Skip to content

ontocast.tool.agg.match_derivation

Derive pairwise predicted↔gt entity matches from global clusters.

derive_pair_matches(clusters, predicted_graph_id, gt_graph_id, *, similarity_threshold=0.0)

Map global clusters to 1:1 predicted↔gt entity matches for one graph pair.

Source code in ontocast/tool/agg/match_derivation.py
def derive_pair_matches(
    clusters: list[EntityCluster],
    predicted_graph_id: str,
    gt_graph_id: str,
    *,
    similarity_threshold: float = 0.0,
) -> list[EntityMatch]:
    """Map global clusters to 1:1 predicted↔gt entity matches for one graph pair."""
    matches: list[EntityMatch] = []
    for cluster in clusters:
        predicted_members = _members_for_graph(cluster, predicted_graph_id)
        gt_members = _members_for_graph(cluster, gt_graph_id)
        if not predicted_members or not gt_members:
            continue

        if len(predicted_members) == 1 and len(gt_members) == 1:
            predicted_entity, _ = predicted_members[0]
            gt_entity, predicted_similarity = gt_members[0]
            gt_similarity = gt_members[0][1]
            score = predicted_similarity or gt_similarity or 1.0
            matches.append(
                EntityMatch(
                    predicted_entity=predicted_entity,
                    gt_entity=gt_entity,
                    similarity=score,
                )
            )
            continue

        candidates: list[EntityMatch] = []
        for (predicted_entity, predicted_score), (gt_entity, gt_score) in product(
            predicted_members, gt_members
        ):
            score = predicted_score or gt_score or 1.0
            if score < similarity_threshold:
                continue
            candidates.append(
                EntityMatch(
                    predicted_entity=predicted_entity,
                    gt_entity=gt_entity,
                    similarity=score,
                )
            )
        candidates.sort(
            key=lambda item: (
                -item.similarity,
                str(item.predicted_entity),
                str(item.gt_entity),
            )
        )
        matches.extend(greedy_one_to_one(candidates))

    matches.sort(
        key=lambda item: (
            -item.similarity,
            str(item.predicted_entity),
            str(item.gt_entity),
        )
    )
    return matches

derive_pair_matches_with_embeddings(clusters, predicted_graph_id, gt_graph_id, embeddings, *, similarity_threshold, pair_compatible)
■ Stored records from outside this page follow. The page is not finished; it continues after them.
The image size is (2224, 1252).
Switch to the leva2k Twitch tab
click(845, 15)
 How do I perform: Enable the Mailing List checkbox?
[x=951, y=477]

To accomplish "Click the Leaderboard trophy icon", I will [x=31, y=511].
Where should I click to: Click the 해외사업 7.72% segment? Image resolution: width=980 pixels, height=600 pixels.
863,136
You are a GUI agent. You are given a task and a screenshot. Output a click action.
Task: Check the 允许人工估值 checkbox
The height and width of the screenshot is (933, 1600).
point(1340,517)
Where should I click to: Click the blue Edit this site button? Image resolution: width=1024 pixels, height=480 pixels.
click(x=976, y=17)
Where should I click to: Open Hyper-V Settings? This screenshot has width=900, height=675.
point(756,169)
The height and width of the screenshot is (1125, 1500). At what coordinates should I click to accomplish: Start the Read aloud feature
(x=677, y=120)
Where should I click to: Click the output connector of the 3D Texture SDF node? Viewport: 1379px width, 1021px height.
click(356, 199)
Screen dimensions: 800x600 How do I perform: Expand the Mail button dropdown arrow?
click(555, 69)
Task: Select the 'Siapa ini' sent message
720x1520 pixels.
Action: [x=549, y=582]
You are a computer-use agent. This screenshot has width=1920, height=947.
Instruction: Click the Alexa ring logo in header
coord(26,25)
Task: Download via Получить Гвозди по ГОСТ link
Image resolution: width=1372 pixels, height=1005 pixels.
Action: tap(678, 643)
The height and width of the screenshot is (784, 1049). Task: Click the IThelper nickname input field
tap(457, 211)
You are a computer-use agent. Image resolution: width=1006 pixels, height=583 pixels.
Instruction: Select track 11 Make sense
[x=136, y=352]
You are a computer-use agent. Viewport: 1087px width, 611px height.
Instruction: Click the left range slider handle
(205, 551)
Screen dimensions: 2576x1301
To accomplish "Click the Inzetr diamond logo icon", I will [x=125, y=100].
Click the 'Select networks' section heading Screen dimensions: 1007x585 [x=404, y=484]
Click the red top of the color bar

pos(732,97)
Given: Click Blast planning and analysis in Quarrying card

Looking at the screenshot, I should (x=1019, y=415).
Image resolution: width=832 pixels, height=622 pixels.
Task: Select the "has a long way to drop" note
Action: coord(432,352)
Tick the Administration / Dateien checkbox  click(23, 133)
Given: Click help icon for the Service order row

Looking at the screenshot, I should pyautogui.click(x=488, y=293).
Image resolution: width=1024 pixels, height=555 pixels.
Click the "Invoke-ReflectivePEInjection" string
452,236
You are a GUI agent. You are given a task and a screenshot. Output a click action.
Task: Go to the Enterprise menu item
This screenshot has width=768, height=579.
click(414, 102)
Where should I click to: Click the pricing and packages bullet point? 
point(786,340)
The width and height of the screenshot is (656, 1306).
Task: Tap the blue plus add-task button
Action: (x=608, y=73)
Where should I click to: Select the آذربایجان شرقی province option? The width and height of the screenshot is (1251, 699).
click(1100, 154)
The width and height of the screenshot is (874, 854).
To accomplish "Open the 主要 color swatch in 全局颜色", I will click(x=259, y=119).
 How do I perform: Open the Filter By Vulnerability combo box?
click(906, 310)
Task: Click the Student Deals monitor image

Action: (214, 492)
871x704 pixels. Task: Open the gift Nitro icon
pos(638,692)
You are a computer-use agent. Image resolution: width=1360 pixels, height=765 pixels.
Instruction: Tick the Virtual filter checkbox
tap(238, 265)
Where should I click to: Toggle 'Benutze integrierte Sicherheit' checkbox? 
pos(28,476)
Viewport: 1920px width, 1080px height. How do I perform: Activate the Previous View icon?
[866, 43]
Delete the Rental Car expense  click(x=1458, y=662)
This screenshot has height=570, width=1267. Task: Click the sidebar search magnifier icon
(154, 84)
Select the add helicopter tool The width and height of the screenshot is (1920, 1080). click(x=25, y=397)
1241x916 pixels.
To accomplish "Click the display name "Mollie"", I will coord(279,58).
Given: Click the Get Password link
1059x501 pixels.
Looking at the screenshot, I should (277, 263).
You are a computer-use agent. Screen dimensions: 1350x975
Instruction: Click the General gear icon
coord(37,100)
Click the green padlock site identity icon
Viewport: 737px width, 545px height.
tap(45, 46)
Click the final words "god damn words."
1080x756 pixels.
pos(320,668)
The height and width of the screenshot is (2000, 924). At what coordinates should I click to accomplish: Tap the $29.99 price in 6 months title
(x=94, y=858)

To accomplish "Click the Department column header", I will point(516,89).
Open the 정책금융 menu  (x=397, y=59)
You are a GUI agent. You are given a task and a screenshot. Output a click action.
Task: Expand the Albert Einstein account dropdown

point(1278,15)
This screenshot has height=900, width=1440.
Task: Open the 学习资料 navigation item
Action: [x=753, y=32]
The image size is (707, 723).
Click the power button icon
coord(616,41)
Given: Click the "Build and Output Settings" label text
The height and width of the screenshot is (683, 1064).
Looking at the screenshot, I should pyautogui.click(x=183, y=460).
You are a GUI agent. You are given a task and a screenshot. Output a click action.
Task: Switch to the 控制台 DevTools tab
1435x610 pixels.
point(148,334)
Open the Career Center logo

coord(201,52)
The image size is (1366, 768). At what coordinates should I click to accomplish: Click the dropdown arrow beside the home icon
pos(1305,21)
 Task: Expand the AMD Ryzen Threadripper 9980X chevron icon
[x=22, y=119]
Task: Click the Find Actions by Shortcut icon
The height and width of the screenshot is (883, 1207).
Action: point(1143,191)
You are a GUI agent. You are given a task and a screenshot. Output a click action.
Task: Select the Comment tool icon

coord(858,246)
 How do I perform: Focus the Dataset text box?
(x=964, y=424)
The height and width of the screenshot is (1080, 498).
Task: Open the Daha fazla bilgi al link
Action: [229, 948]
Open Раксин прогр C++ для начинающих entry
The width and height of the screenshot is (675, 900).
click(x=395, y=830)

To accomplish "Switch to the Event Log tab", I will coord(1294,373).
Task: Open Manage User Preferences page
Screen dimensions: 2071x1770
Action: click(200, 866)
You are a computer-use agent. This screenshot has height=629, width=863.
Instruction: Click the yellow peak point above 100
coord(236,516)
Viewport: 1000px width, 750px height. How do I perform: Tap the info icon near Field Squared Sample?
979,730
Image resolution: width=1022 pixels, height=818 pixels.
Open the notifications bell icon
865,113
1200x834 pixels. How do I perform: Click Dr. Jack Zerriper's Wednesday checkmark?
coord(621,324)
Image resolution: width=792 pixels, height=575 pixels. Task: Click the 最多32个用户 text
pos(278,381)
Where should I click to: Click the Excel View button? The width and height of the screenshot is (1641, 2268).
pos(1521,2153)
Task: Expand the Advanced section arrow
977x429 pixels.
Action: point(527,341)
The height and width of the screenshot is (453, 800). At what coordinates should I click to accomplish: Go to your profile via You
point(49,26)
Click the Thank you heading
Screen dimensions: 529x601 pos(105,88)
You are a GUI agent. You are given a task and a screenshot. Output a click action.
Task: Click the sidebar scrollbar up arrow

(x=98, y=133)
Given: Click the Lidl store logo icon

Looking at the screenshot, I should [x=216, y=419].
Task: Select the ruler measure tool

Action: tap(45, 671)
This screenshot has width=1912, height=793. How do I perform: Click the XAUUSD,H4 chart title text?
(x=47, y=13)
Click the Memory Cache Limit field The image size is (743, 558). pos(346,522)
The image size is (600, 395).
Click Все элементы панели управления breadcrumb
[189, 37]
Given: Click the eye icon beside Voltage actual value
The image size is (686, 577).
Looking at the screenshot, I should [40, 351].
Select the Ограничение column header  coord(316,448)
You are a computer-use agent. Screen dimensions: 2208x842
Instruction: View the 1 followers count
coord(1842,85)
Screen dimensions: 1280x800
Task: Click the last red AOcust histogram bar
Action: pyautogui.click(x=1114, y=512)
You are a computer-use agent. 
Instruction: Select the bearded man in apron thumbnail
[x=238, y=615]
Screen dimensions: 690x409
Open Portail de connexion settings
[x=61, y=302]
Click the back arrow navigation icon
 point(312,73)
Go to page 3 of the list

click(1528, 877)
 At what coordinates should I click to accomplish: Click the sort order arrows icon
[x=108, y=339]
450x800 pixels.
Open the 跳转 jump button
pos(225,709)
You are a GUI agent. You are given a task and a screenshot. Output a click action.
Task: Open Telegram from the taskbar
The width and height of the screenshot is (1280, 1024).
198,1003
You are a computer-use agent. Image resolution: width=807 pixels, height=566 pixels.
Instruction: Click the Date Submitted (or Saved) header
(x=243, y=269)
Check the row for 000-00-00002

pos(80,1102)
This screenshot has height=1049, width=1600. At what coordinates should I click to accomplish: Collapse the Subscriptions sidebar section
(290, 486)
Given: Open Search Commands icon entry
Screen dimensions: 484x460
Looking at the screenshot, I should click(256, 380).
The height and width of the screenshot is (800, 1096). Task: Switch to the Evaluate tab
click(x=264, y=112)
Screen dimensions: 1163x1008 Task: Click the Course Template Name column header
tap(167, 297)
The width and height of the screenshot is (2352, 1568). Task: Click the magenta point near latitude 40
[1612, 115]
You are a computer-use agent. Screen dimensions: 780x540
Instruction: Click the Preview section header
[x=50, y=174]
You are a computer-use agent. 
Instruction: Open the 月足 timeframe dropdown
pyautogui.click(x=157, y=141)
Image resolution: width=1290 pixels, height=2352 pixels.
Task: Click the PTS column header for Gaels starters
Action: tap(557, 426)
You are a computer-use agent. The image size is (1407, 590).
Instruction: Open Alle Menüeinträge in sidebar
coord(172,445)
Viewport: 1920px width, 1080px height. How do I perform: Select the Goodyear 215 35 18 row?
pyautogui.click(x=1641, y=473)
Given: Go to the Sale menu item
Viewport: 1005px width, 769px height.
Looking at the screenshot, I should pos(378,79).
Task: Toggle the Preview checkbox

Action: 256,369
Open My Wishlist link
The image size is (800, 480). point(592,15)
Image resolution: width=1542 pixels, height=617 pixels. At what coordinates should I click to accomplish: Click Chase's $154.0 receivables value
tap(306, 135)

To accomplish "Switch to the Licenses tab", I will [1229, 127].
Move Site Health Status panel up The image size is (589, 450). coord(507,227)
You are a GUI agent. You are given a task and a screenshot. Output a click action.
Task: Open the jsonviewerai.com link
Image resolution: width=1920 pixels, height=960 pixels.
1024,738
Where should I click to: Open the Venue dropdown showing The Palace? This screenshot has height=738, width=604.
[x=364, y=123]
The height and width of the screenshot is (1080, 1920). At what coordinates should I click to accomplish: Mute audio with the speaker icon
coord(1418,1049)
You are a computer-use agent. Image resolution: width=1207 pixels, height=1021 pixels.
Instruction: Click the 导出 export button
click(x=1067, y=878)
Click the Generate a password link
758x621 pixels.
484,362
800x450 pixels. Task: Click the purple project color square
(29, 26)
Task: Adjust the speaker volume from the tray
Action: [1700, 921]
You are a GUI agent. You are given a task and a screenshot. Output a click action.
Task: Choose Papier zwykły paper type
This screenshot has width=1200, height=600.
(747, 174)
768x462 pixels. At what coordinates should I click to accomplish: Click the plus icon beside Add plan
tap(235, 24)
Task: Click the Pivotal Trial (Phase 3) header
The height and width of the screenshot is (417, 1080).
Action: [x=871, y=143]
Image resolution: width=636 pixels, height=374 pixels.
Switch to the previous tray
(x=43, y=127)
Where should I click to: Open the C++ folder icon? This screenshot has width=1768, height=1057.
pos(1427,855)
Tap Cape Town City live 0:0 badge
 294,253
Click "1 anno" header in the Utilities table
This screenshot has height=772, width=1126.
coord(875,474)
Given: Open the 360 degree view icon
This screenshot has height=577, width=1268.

Derive matches using embedding similarity when a cluster has multiple members per side.

Source code in ontocast/tool/agg/match_derivation.py
def derive_pair_matches_with_embeddings(
    clusters: list[EntityCluster],
    predicted_graph_id: str,
    gt_graph_id: str,
    embeddings: dict[URIRef, np.ndarray],
    *,
    similarity_threshold: float,
    pair_compatible: Callable[[URIRef, URIRef], bool],
) -> list[EntityMatch]:
    """Derive matches using embedding similarity when a cluster has multiple members per side."""
    matches: list[EntityMatch] = []
    for cluster in clusters:
        predicted_entities = [
            member.entity
            for member in cluster.members
            if member.graph_id == predicted_graph_id
        ]
        gt_entities = [
            member.entity
            for member in cluster.members
            if member.graph_id == gt_graph_id
        ]
        if not predicted_entities or not gt_entities:
            continue
        candidates = build_entity_match_candidates(
            predicted_entities,
            gt_entities,
            embeddings,
            similarity_threshold=similarity_threshold,
            pair_compatible=pair_compatible,
        )
        matches.extend(greedy_one_to_one(candidates))
    return matches